In applicazione di tale disposto, proprio con riguardo a Onlus che svolgono attività socio-assistenziale in regime di convenzionamento, sempre le Sezioni Unite hanno osservato che i contributi pubblici «non concorrono a formare il reddito imponibile degli enti non commerciali in genere (D.P.R. n. 917 del 1986, art. 143, comma 3, lett. b)), e quindi anche delle ONLUS (L. n. 460 del 1997, art. 26, che estende alle ONLUS la disciplina fiscale degli enti non commerciali)» (SS.UU., 23 aprile 2009, n. 9661).

8. Conclusioni.

Per conseguire il beneficio di cui cui all’art. 7, comma 1°, lettera i) D.Lgs. n. 504/1992, una Onlus non ha l’onere di dimostrare che le attività assistenziali prestate all’interno di un immobile non siano produttive di reddito di impresa, così come invece previsto dall’art. 143 (già art. 108) TUIR, il quale – come visto – per gli Enti non commerciali prevede che «non si considerano attività commerciali le prestazioni di servizi non rientranti nell’articolo 2195 del codice civile rese in conformità alle finalità istituzionali dell’ente senza specifica organizzazione e verso pagamento di corrispettivi che non eccedono i costi di diretta imputazione».

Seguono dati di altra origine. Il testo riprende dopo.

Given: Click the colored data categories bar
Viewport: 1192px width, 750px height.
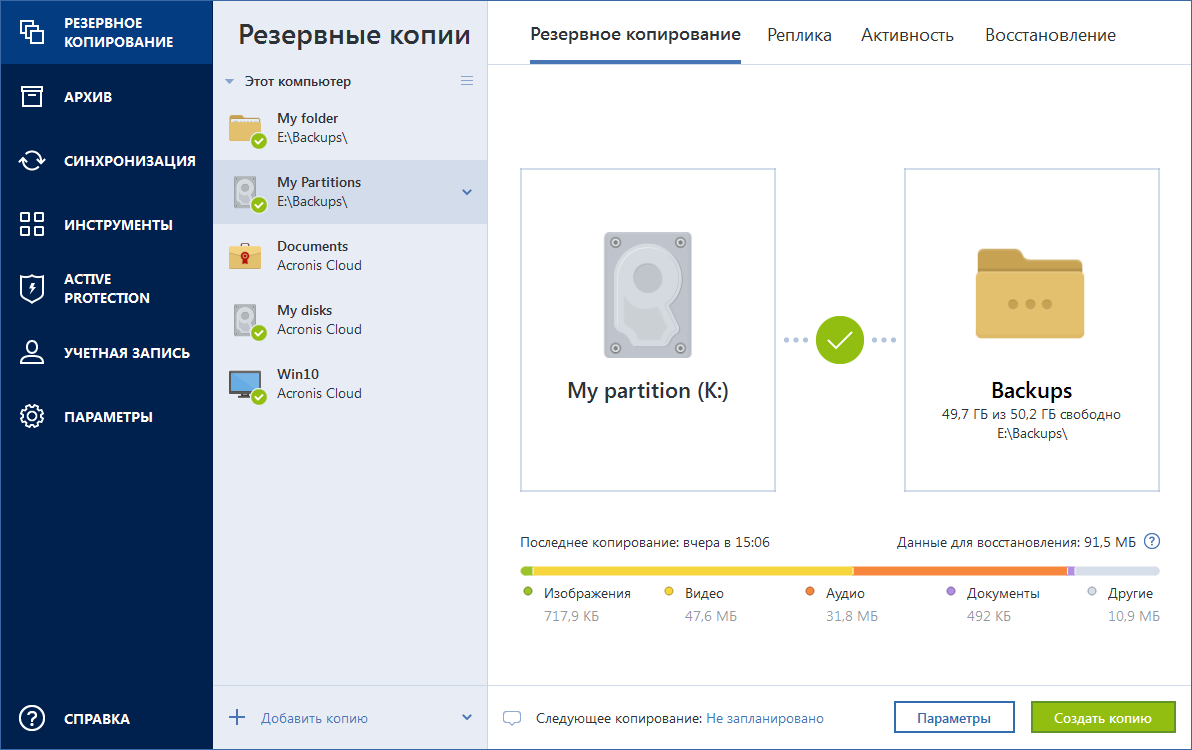Looking at the screenshot, I should tap(836, 569).
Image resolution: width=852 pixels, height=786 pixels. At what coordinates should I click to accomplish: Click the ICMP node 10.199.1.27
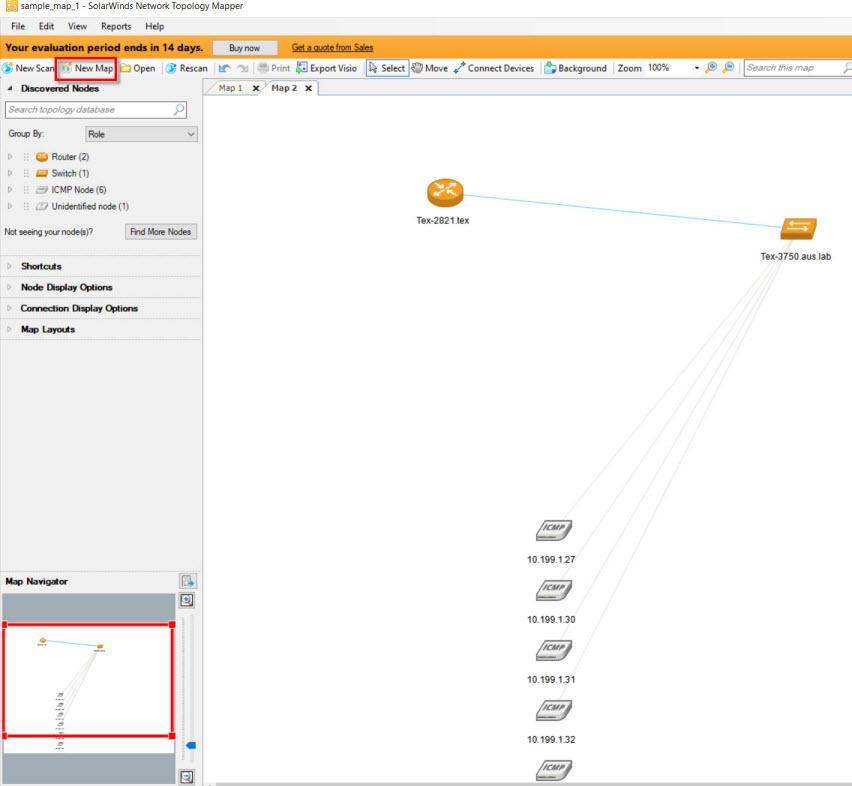552,531
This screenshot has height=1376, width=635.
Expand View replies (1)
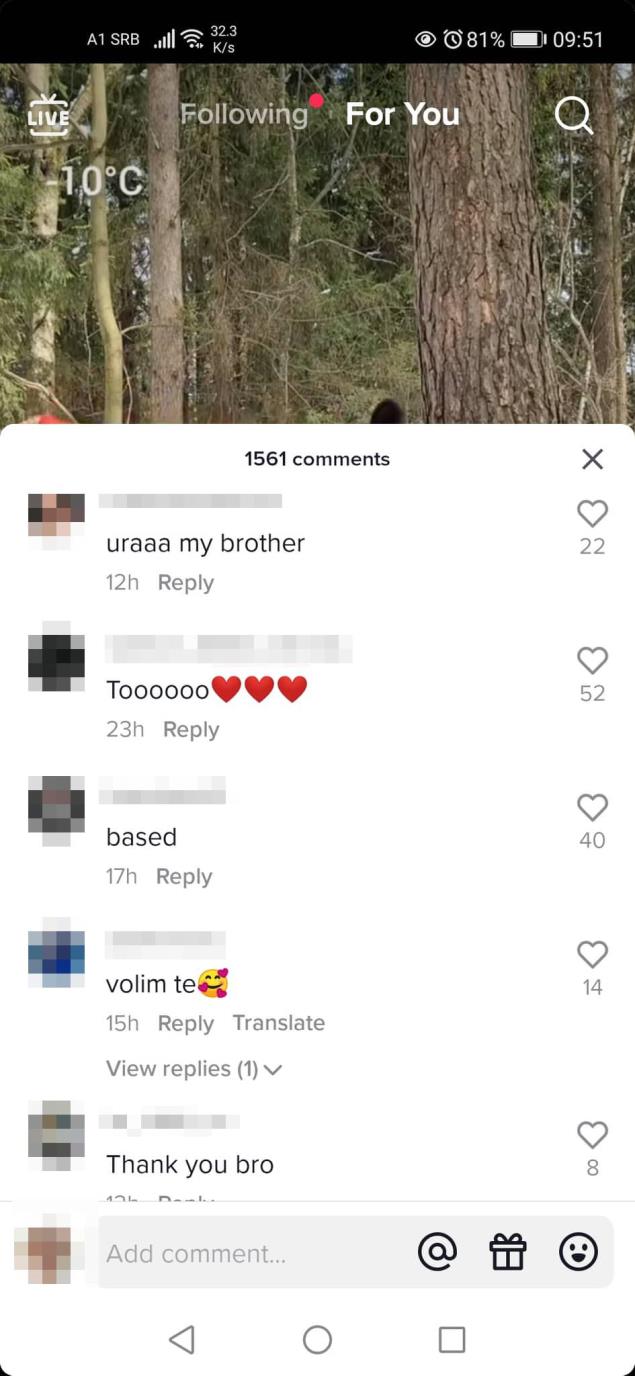pyautogui.click(x=194, y=1069)
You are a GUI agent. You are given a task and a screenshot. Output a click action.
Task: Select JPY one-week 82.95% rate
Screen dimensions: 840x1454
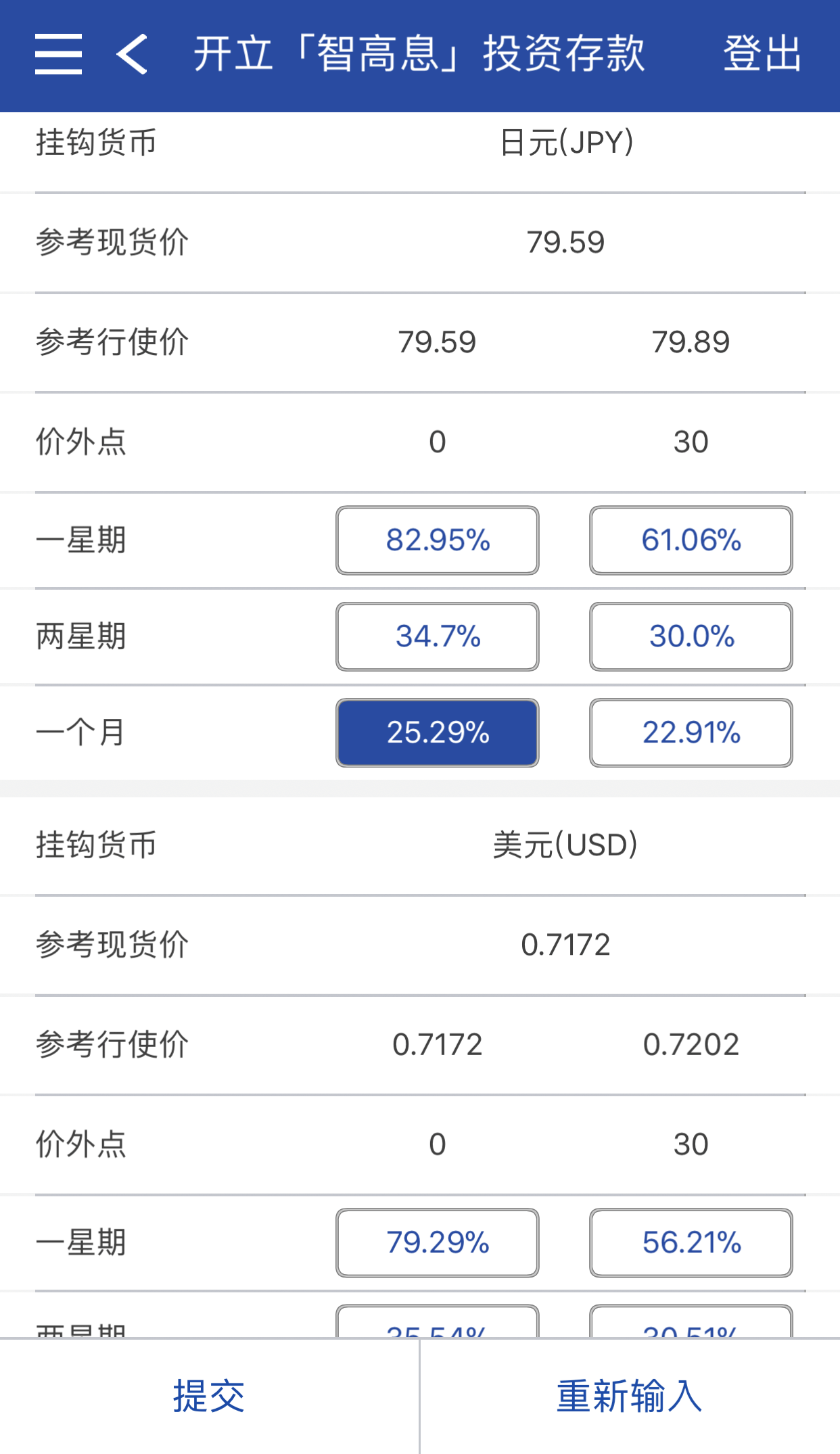click(437, 540)
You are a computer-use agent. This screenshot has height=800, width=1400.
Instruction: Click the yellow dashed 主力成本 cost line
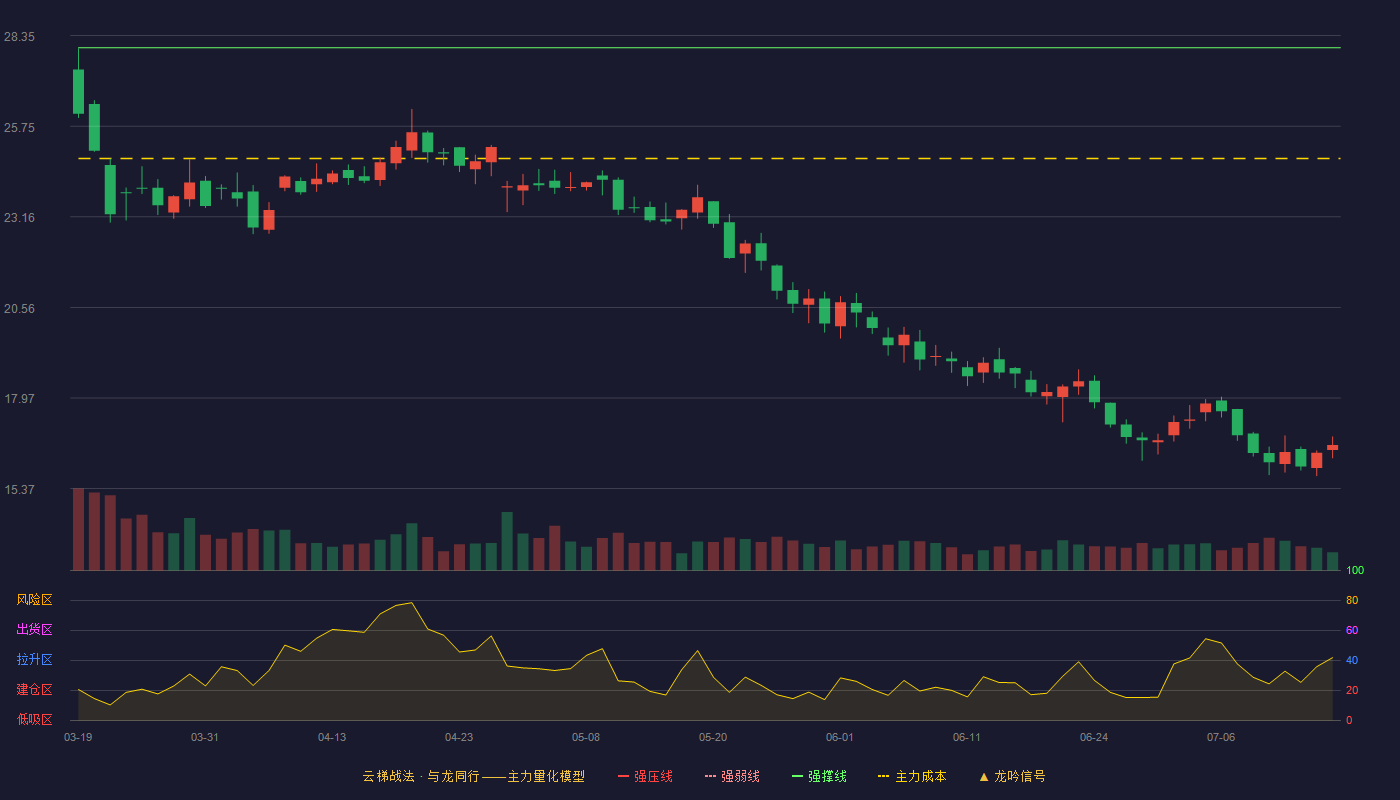click(x=709, y=158)
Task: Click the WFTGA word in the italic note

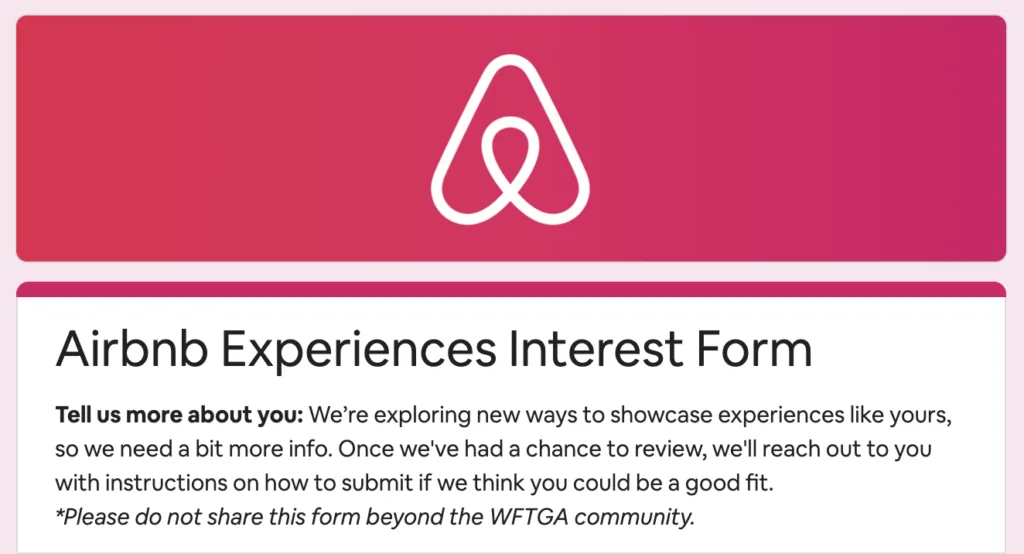Action: (528, 516)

Ciò in quanto l’art. 150 (già art. 111-ter) TUIR esclude espressamente che, nel caso di Onlus, l’erogazione di prestazioni sanitarie concorrano alla formazione del reddito imponibile.

In altri termini, l’art. 143 (già art. 108) TUIR non si applica alle Onlus per il caso in cui queste svolgano «attività istituzionali nel perseguimento di esclusive finalità di solidarietà sociale» (art. 150, già art. 111-ter, TUIR).

E, alla luce del formante normativo e giurisprudenziale che precede, va annoverata tra le attività istituzionali delle Onlus l’erogazione di prestazioni socio-sanitarie, in regime di accreditamento ex art. 8-bis D.Lgs. n. 502/1992, a favore di persone che versino in condizione di disagio per situazioni psico-fisiche particolarmente invalidanti e non solo per disagio economico. Ciò indipendentemente dal fatto che l’attività de qua sia prestata mediante un’organizzazione di tipo imprenditoriale e che dai corrispettivi dei privati o dai contributi pubblici consegua o meno un utile di gestione.

Tali attività, ai sensi dell’art. 150 TUIR, non concorrono infatti alla formazione del reddito imponibile, ove la Onlus che le eserciti osservi le prescrizioni di cui all’art. 10 D.Lgs. n. 460/1997 e, in particolare, il divieto di distribuzione di utili e di avanzi di gestione.

Né si pone alcuna antinomia tra l’art. 143 (già art. 108) TUIR e l’art. 150 (già art. 111-ter) TUIR. Ai sensi dell’art. 26 D.Lgs. n. 460/1997, «alle ONLUS si applicano, ove compatibili, le disposizioni relative agli enti non commerciali e, in particolare, le norme di cui agli articoli 2 e 9 del presente decreto». Da qui la prevalenza dell’art. 150 (già art. 111-ter) TUIR sull’art. 143 (già art. 108) TUIR.